Although Isaiah is identified as the prophet (v. 1), God is the source of the message. Note how God speaks throughout the chapter:
- “the Lord has spoken” (v. 2).
- “Hear the word of the Lord … listen to the instruction of our God” (v. 10).
- “‘What are your sacrifices to Me?’ asks the Lord” (v. 11).
- “‘Come now, and let us reason together,’ says the Lord” (v. 18).
- “the mouth of the Lord has spoken” (v. 20).
- “Therefore the Lord God of Hosts, the Mighty One of Israel, declares” (v. 24).
God’s case against Judah (Isa. 1:1-9)
Isaiah begins by telling us what we are about to encounter: one vision, concerning two locations (Judah and Jerusalem), delivered during the time of four kings (Uzziah, Jotham, Ahaz and Hezekiah). A powerful new nation has arisen to the north. Assyria is about to take the northern kingdom of Israel captive, and does so in 722. B.C. Later, God asserts that the brutal Assyrian invaders will not take Judah. Rather, He is raising up another kingdom, Babylon, to judge the southern kingdom, but until then He is giving Judah one more chance to repent. Isaiah’s book is called a vision, suggesting that the prophet “saw” mentally and spiritually as well as heard what God communicated to him. The word “vision” also introduces the prophecies of Obadiah, Micah, and Nahum. The term “vision” (hazon) frequently refers to the general reception of a divine revelation, without accompanying visual imagery; Isaiah’s use of the word “vision” implies that what he is about to say comes from God.

## BRIEF 1
In the passage on Isaiah 1, which four kings reigned during the period when the vision was delivered?
## BRIEF 2
Continue the passage on Isaiah 1 from the point where it stops.

## DATASET EXTRACT
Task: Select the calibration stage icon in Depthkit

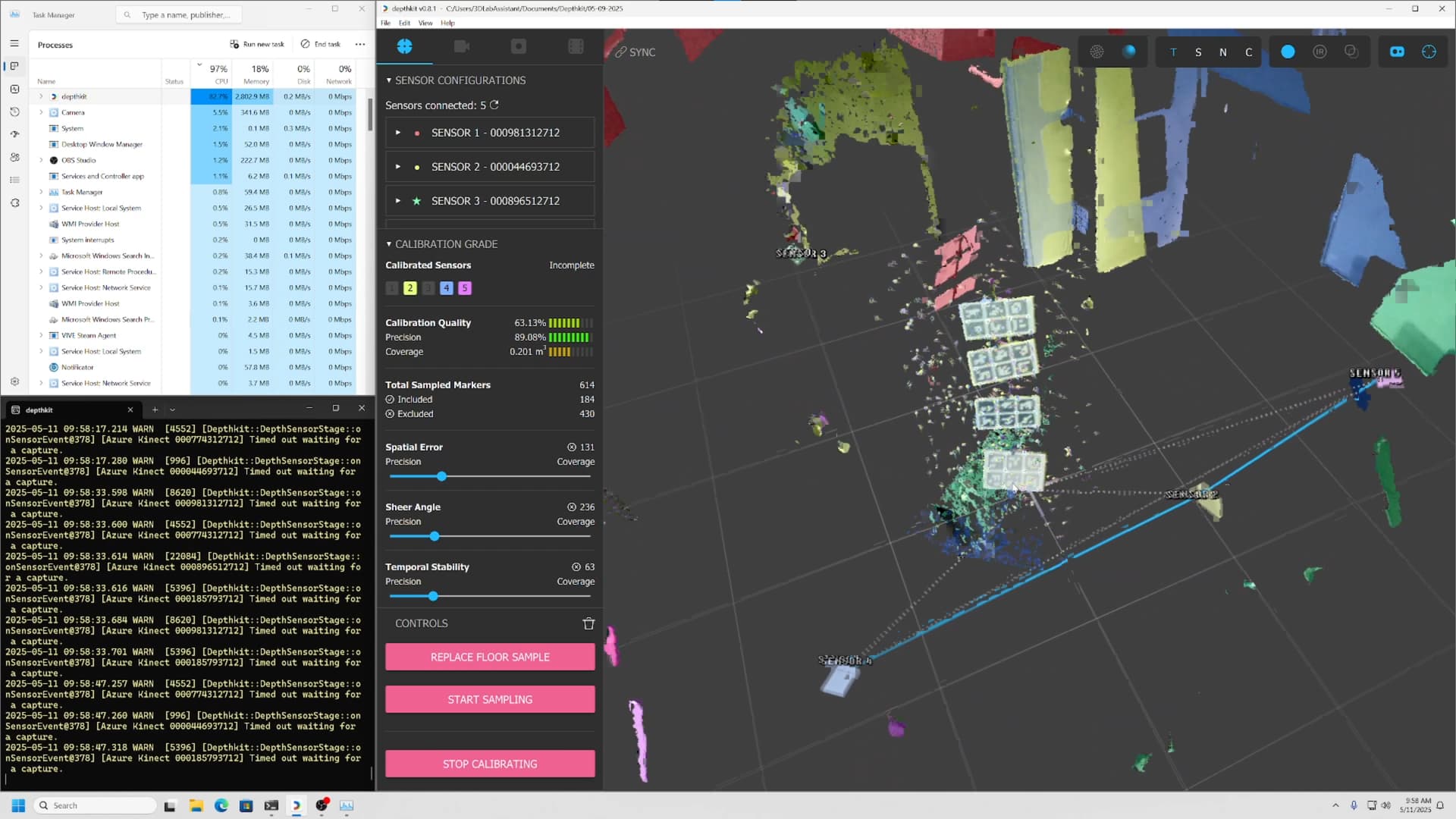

## REPLY 1
Uzziah, Jotham, Ahaz and Hezekiah.

## REPLY 2
God calls heaven and earth into the courtroom to hear His case against Judah. The language in verse 2 is similar to the way Deut. 32 begins. Having delivered the Jews from Egyptian bondage, the Lord laid down the conditions under which His people would inhabit the Promised Land and called heaven and earth as witnesses. If they failed to obey God, especially by engaging in the worship of false gods, then Yahweh had the right to chasten them even to the point of removing them from the land. It was happening to Israel. Judah was next.
The Lord uses satire in verse 3. He tells the Jews that two of the dumber beasts of burden, oxen and donkeys, know their masters and understand who feeds them, but the Jews live in oblivion to the Lord’s providential care.
Verse 4 lays out God’s description of who the Jews are and what they have done. They are a sinful nation, a people weighed down with iniquity, a brood of evildoers, and depraved children. They have abandoned the Lord, despised the Holy One of Israel, and turned their backs on God.
God has been chastening Judah according to Deut. 28-29 and asks, “Why do you want more beatings? Why do you keep on rebelling?” (v. 5). Despite the Lord’s correction and gracious invitation to return to Him, the Jews will not repent, so the time for expulsion from the land is drawing nigh.
“Isaiah first used the figure of a person who had been beaten and was bruised over his entire body (Isa. 1:5-6). Though these untreated wounds … welts, and open sores characterized the nation’s spiritual condition, Isaiah was also speaking of her condition militarily. They were beset on all sides by hostile forces and were losing some of their territory to foreign nations (v. 7). They should have realized that these terrible problems had come because of their spiritual condition” (The Bible Knowledge Commentary).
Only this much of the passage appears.